With the second largest population in Africa, the country is still feeling the effects of the initial conflict that began over two years ago. At least 5.1 million people were displaced in 12 months, which is “the most people internally displaced in any country in any single year.”
Two years on, in 2023, the U.N. requested $4 billion to provide aid to twenty million people still affected by the conflict, including more than four million internally displaced people.
The Impact of Conflict on Women
With such destructive conflict there always comes a surge in gender-based violence. In the last civil war, nearly 26,000 women and girls reported experiencing sexual violence. Due to the sensitive nature of the topic as well as powerful social stigma, the majority of cases are not reported meaning that this number is thought to be much higher.
With the absence of strong welfare services and the intense conflict in Ethiopia aggravating this need, many women rely on nonprofit organizations that are committed to helping women and girls affected by the violence.
Ethiopia Aid and AWSAD’s Safe Houses
Ethiopia Aid is dedicated to “breaking the cycle of poverty by enabling the poorest and most vulnerable to live with dignity,” as stated in their mission. Over 80% of the adults that they help are women, and their projects have aimed to tackle the lack of education for girls, poor menstrual health resources and female genital mutilation (FGM).
The organization’s current appeal is focused on ensuring the maternal health of the thousands of women who have been displaced by the conflict in Ethiopia and are living in crowded camps with too few resources.
The organization has partnered with The Association for Women’s Sanctuary (AWSAD) which provides nine safe houses for women and girls at risk of violence or who have fled and suffered traumatic experiences. These safe houses not only provide a space for women and their children to recover but allow them to socialize with others whilst also providing quality care, support services, therapy, basic literacy and numeracy classes and legal follow-up.
U.N. Women have partnered with Norwegian Church Aid to address social attitudes and norms that contribute to gender-based violence. The initiative was started by Tegenie, a gender-based violence expert in 2021 after he saw the impacts of child marriage on his sisters.

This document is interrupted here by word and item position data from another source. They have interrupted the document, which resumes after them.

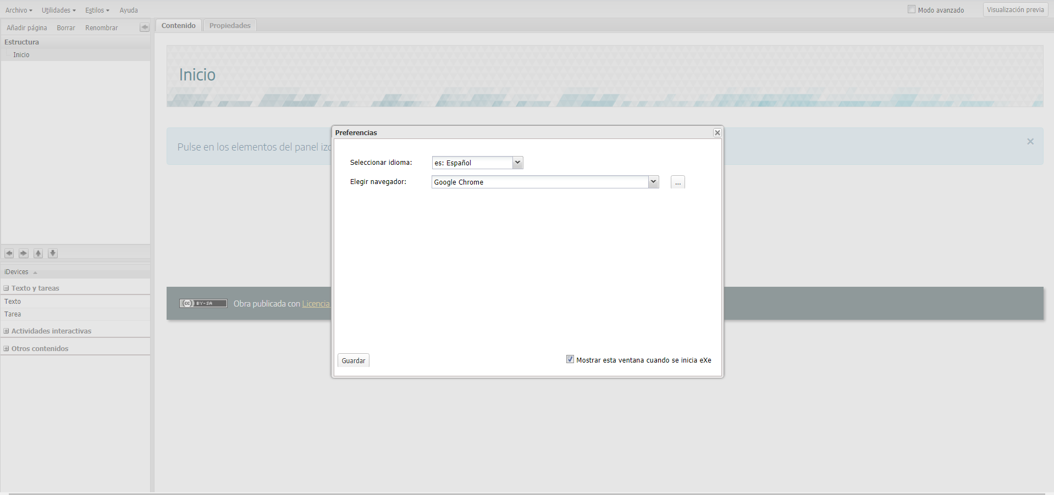The width and height of the screenshot is (1054, 495).
Task: Click the demote page right arrow icon
Action: (24, 253)
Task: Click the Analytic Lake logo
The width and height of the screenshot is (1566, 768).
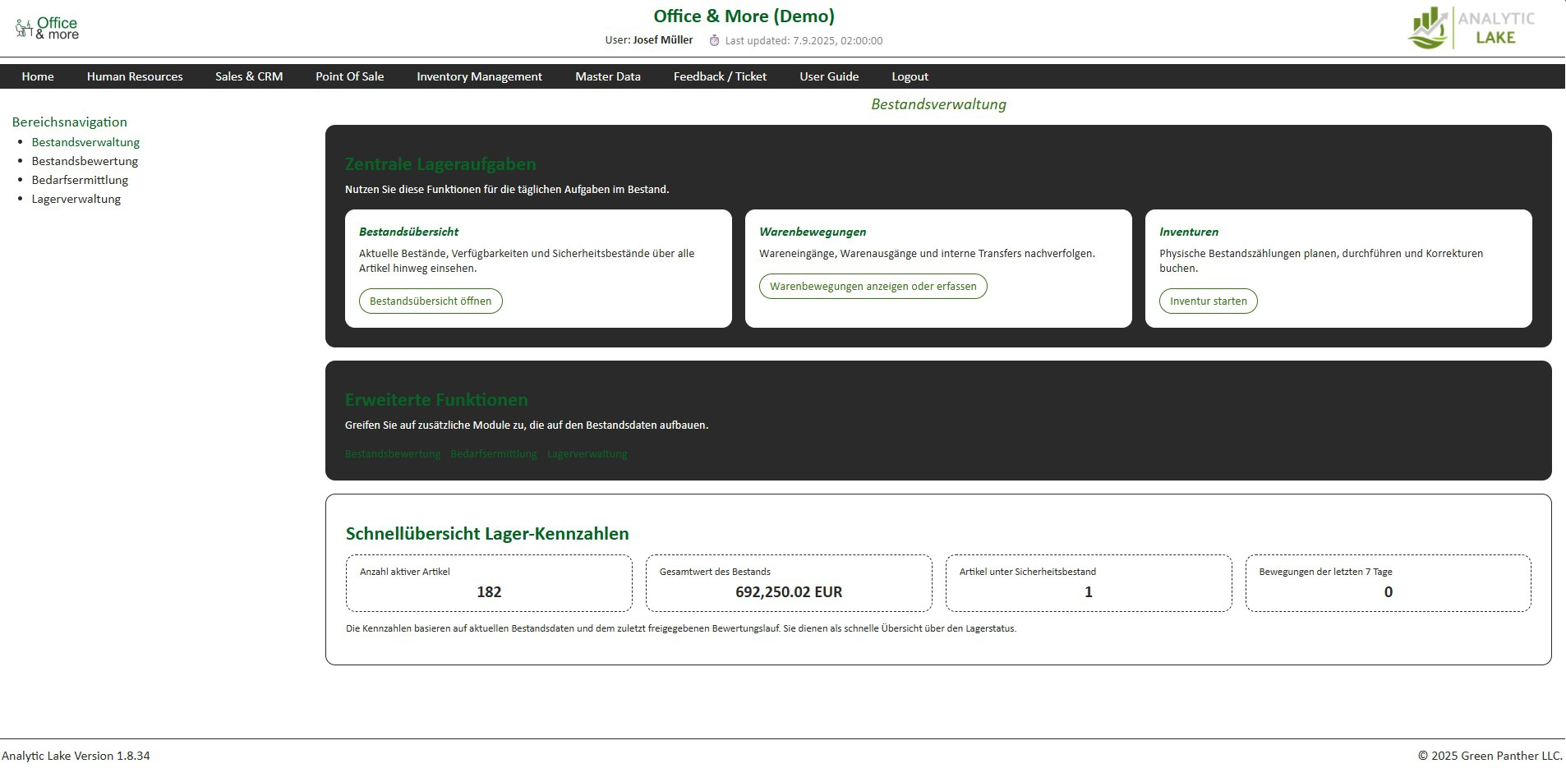Action: 1472,28
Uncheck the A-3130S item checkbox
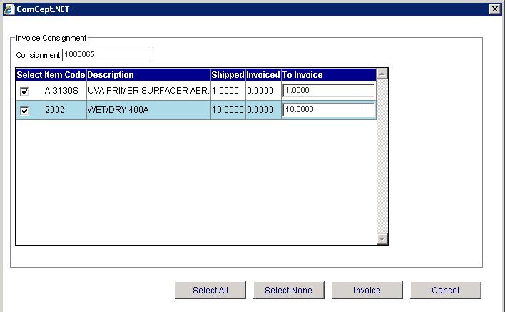Image resolution: width=505 pixels, height=312 pixels. [25, 91]
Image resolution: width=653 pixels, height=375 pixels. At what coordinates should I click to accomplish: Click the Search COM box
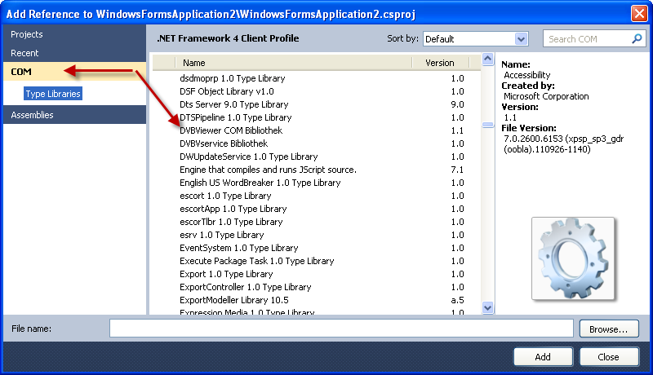click(x=586, y=38)
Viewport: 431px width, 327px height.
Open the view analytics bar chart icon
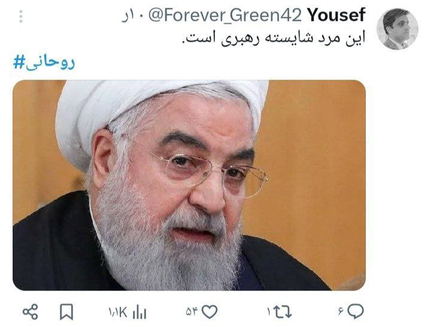(139, 313)
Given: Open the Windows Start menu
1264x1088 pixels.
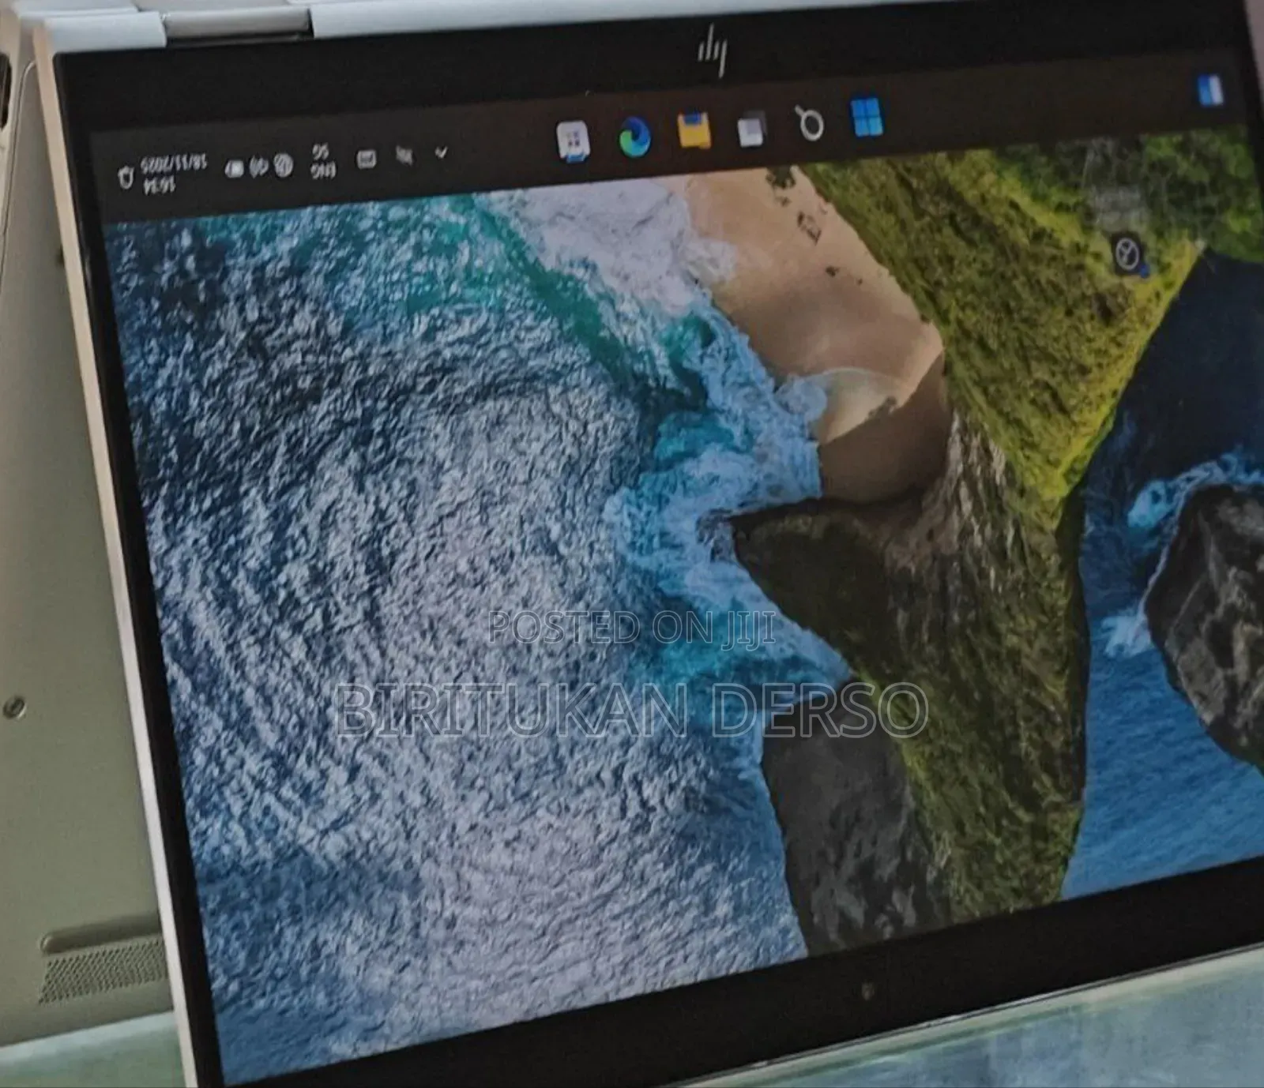Looking at the screenshot, I should tap(867, 118).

He explains how such violence “has spiked amid the brutal two-year conflict, drought and the COVID-19 pandemic, which have trapped women and girls in vulnerable conditions.”
To tackle this spike, the initiative aims to social norms at the roots by holding community conversations led by trained facilitators, where the ramifications of child marriage and violence against women are discussed. They have also made it their priority to rally community leaders who have a significant social influence, as well as faith leaders to ensure that they are not promoting harmful practices. By creating open conversations, Tegenie and his team hope to engage all members of the community with these issues, and insight meaningful, long-term social change.
Women for Women’s Conflict Response Fund
This organization’s Conflict Response Fund (CRF) worked with three other organizations: Agar Ethiopia Charitable Society, Association for Women’s Sanctuary and Development and Mums for Mums. Each works to support survivors of sexual violence as a result of war and the conflict in Ethiopia and has reached thousands of women, providing safe housing, psychological support and health care.
While there is no immediate end to the turbulence in Ethiopia in sight, these organizations and their dedicated members will continue working tirelessly to support the women affected and continue to have an immense impact on the lives of thousands.